::: EXTRACT TO READ :::

Waste not, want not

Feb. 16, 2010, 1:03 a.m.

The recent installation of compost bins at some campus eateries and lessons in a new civil and environmental engineering class may signal a change in the way Stanford manages waste.

Union Square, The Axe & Palm and Russo Cafe became billed as “waste-free” last week; through the combined efforts of Students for a Sustainable Stanford (SSS) and Stanford Hospitality and Auxiliaries, the eateries agreed to use only compostable or recyclable materials and were equipped with bins to dispose of these items.

Meanwhile, a new course on campus sustainability has students analyzing the impact of waste at places like Tresidder’s Union Square, where hundreds of students eat daily.

This concerted effort raises questions about how the University as a whole as has fared in matters of waste disposal.

Julie Muir, director of Stanford’s Recycling Program, has sifted through the University’s rubbish for 16 years to better understand its waste patterns.

“I do not really need to sort trash myself [at this point],” she said.

But Muir headed to the bins once again this quarter while working with students in “Creating a Green Student Workforce to Help Implement Stanford’s Sustainability Vision,” a new class that teaches students about campus sustainability.

The class focuses on facets of sustainability like waste management, green buildings and water and energy conservation that are integral to reducing waste at Stanford.

“I think people’s minds are opened when they see what we’re throwing away,” Muir said. “You don’t think about it once it goes in the trash can, but this brings it right back up to you.”

Muir oversees a recycling program that uses more than 4,000 bins on campus to divert 65 percent of waste away from the landfill, but she said this system depends entirely on the cooperation of its users.

::: GIVEN RECORDS :::

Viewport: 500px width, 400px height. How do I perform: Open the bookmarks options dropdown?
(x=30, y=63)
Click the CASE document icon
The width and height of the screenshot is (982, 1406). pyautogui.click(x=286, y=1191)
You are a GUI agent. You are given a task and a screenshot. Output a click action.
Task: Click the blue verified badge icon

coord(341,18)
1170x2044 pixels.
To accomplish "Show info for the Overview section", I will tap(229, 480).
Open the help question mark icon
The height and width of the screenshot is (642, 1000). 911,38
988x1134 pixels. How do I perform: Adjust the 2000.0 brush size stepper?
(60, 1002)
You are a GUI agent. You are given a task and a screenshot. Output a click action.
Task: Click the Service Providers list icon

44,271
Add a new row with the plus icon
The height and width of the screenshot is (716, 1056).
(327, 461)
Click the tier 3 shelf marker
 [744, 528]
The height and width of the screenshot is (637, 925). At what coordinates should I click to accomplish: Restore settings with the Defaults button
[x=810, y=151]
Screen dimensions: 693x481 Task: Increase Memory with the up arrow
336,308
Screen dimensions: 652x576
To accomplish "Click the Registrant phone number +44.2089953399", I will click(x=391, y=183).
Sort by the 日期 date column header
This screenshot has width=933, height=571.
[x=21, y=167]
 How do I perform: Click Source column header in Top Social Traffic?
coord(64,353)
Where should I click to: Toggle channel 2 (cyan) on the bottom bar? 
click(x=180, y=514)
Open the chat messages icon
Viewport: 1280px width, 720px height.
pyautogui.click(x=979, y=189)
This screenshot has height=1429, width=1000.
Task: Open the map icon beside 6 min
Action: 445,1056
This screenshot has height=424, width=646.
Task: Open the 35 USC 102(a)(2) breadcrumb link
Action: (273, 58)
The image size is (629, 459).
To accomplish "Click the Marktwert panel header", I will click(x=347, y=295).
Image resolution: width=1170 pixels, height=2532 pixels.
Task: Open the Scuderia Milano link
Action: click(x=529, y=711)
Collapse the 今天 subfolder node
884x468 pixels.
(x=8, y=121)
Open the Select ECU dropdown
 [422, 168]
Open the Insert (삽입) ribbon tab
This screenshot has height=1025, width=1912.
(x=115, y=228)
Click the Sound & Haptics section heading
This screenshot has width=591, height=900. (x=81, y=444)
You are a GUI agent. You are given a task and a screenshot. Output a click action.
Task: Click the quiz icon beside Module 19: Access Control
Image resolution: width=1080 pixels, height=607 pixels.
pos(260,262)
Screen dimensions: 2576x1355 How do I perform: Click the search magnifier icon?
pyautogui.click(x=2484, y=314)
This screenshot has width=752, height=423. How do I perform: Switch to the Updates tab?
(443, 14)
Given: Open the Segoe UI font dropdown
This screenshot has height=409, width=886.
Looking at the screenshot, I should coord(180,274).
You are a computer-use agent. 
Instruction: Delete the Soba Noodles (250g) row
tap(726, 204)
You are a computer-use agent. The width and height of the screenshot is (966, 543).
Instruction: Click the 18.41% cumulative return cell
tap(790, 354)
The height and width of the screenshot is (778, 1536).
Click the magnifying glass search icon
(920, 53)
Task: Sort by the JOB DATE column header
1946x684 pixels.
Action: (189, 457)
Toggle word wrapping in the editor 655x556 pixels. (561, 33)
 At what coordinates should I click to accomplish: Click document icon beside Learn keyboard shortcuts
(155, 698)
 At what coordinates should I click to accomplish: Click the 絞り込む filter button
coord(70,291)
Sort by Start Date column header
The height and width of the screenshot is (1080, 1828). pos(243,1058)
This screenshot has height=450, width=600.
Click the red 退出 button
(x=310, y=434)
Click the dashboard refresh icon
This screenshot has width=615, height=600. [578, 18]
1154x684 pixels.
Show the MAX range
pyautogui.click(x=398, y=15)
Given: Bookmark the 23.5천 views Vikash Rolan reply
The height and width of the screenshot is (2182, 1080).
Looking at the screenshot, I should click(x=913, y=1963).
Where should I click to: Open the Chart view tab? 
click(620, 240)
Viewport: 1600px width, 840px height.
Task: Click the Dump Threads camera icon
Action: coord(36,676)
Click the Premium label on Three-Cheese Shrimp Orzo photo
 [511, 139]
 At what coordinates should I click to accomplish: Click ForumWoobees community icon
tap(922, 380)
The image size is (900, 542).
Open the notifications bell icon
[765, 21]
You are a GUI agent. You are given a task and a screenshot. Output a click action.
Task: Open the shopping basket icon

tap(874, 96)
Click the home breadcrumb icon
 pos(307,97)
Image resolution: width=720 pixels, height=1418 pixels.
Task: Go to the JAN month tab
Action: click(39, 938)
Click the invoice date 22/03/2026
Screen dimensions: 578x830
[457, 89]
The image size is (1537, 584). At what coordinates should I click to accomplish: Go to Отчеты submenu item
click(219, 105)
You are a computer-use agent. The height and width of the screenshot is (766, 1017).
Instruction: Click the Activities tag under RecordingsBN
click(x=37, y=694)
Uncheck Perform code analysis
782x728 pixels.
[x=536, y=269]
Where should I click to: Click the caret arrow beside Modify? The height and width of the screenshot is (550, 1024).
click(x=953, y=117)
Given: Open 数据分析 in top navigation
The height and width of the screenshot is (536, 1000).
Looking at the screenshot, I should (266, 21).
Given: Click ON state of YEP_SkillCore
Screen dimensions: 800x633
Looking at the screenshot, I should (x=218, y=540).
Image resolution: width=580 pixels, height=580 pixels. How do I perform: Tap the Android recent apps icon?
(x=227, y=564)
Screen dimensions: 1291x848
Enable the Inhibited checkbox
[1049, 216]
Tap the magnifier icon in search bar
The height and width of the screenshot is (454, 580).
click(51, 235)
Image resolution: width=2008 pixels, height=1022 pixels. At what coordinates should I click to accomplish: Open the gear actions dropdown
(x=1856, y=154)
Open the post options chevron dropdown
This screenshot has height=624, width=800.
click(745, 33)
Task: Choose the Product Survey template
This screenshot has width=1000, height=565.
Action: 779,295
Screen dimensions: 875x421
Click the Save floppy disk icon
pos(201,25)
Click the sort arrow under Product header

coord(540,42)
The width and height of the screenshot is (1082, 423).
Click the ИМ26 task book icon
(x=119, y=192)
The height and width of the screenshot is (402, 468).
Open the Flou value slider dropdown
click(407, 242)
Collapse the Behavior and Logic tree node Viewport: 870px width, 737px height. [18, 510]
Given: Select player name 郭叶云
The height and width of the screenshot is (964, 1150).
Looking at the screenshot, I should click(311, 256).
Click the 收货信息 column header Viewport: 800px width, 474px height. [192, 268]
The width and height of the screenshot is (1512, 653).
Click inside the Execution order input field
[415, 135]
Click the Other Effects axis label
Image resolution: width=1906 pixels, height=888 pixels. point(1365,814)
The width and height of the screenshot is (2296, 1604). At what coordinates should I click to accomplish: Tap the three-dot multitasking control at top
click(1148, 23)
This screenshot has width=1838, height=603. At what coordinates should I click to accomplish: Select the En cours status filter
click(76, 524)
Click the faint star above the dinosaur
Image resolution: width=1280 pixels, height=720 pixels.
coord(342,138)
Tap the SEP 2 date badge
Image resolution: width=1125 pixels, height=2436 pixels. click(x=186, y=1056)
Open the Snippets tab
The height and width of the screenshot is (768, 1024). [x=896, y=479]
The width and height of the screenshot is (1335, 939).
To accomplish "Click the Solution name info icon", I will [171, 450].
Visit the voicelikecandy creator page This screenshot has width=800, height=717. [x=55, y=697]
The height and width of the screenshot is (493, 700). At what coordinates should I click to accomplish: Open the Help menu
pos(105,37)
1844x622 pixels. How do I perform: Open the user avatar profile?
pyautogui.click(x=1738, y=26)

:::

## [WORK INSTRUCTIONS]
A - According to the Stanford waste article, how many years has Julie Muir sifted through the University's rubbish?
B - Pick up the Stanford waste article after its final sentence and carry it on.
The rows have no connection to the Stanford waste article.

## [EXPECTED OUTPUTS]
A - 16 years

B -
“Twenty percent of what we send to the landfill is bottles and cans and paper,” Muir said. “That could be handled today, with no new programs and no extra dollars — just Joe Citizen and Julie Citizen putting the right thing in the right bin.”

The same problem occurred when another set of compost bins were installed in Tresidder several years ago. The receptacles were regularly contaminated with non-compostable material, forcing the University to pay a fine. The bins were eventually removed.

Leah Kuritzky ’10, a SSS outreach coordinator who spearheaded the latest installation, believes that the outcome will be different this time. Students have adorned the bins with signs and members of SSS plan to help customers sort their refuse during the program’s fledgling weeks.

“I think going toward zero waste in the unions is going to be successful,” Kuritzky said. “It’s just a matter of getting over the first hump and letting people know that the alternatives are there.”

“We can literally recycle materials into new products, and that diverts the need to find new natural resources,” added Noel Crisostomo ’10, an SSS outreach coordinator and teaching assistant for the course. “Educating others about those little-known benefits of waste diversion is empowering.”

Jeff Koseff, a civil and environmental engineering professor who oversees the class, agrees.

“To me, it’s a great way to bridge the academic and operational divide and bring the passion and the interest of the students to play in a very productive way,” Koseff said.

Despite these developments, Stanford has a long way to go in order to eliminate waste entirely. Instructor Fahmida Ahmed recognizes that scaling these programs to the University level quickly will be a challenge. Ahmed co-teaches the course and is the associate director of sustainability and energy management within the Office of Sustainability.

“How do we — 10 people, 15 people or even 90 people — serve a campus of 35,000 and change their behavior in a reasonably short period of time?” Ahmed said. “I’m very cautiously optimistic.”